If you’ve already missed two days at the gym and the wine bottle is calling your name even though you promised yourself a Dry January, you may be feeling a little blue. Cheer up! I’ve got just the New Year’s resolution to get you back on track.
It won’t help you lose weight or get your body beach-ready, but it will improve your website’s marketing effectiveness. Though you should be doing many of these things as part of your regular digital marketing work week in and week out, the new year is a great time to take stock and make sure you’re on the right track for success in the 12 months ahead. Here’s how:
Knowing where you’ve been won’t necessarily help you know where to go, but it will help you know how you’ve gotten this far. Start by checking your analytics data for patterns. Are there site sections or types of content that have seen increased popularity or steep drops in consumption? Has your mobile audience grown significantly over the past year? Do your engagement stats compare well from mobile to desktop?
Tracking data points like these will help you understand where your website is excelling and where it needs more help.
Don’t forget the technical side of things. Page loading times are a critical factor in user experience and in search engine visibility. An annual audit can keep bloat at bay.
Contrary to the beliefs of many, bigger isn’t always better. As with your code base, your content library can become too large to be effective. You’re better off with fewer pages that are all top performers than a vast trove of mediocrity. Prune content based on the analytics review above and on what you’re hearing from your prospects and client-facing staff.
Spruce Up Old Content
Some old content may not need to be tossed entirely. Revising it, as publishers and authors do with some books, can bring new relevance — and marketing value — to the same content.
Landing Page Review
Not everyone comes in through the front door any more. In fact, if organic search is a big part of your traffic referrals, most visitors are likely coming in elsewhere. Make sure those landing pages, whether they are landing pages by design or by default, are built to encourage action.
Speaking of which, review your calls to action. Is it clear what action you want your visitor to take? If too many CTAs make sense for a page, the page may not be targeted tightly enough.

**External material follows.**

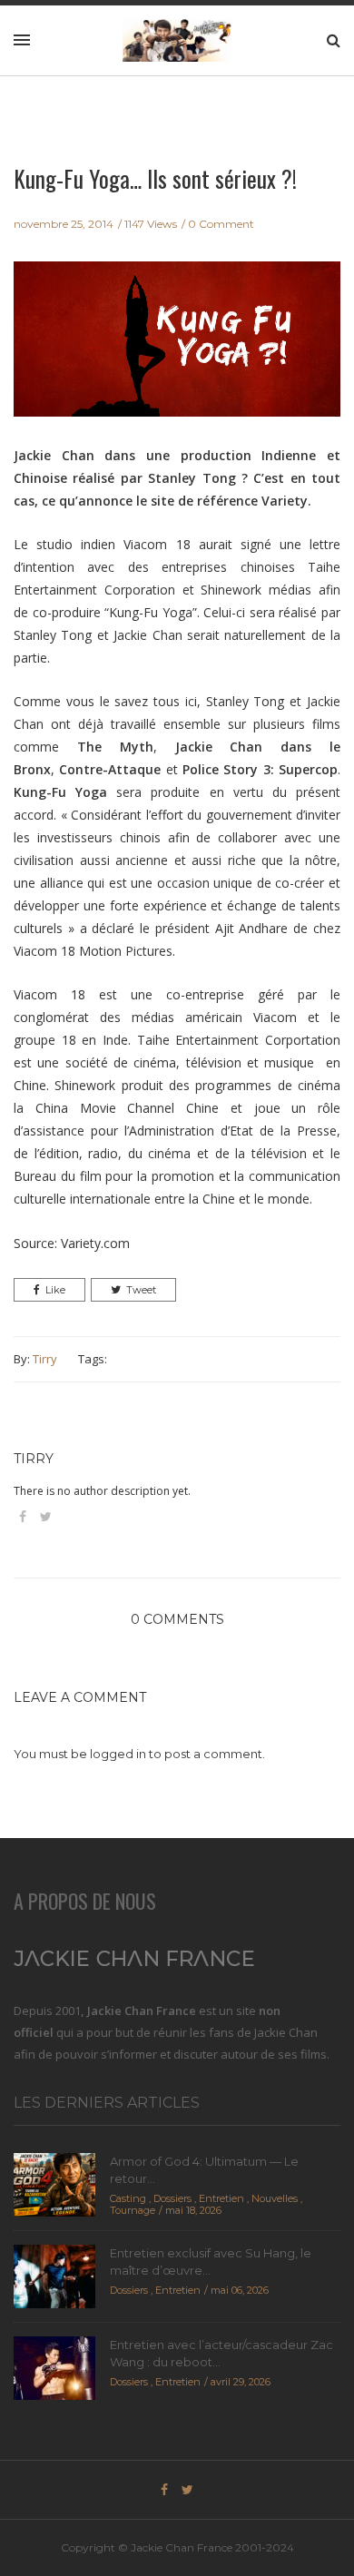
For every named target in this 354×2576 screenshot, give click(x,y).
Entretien (221, 2198)
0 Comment (221, 224)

Landing pages are also definitely an area where A/B and multivariate testing is a must. Small changes can make a big difference in your conversion rates.
Bonus – User Testing
If you’re really feeling ambitious, you can engage in end user testing on your site. This isn’t the functional testing that’s done during development to make sure that everything works as it’s supposed to. It’s testing designed to check that your audience can find the content they’re after, engage with it as you intend, and get the value out of your site that will keep them coming back until they’re ready to become a client.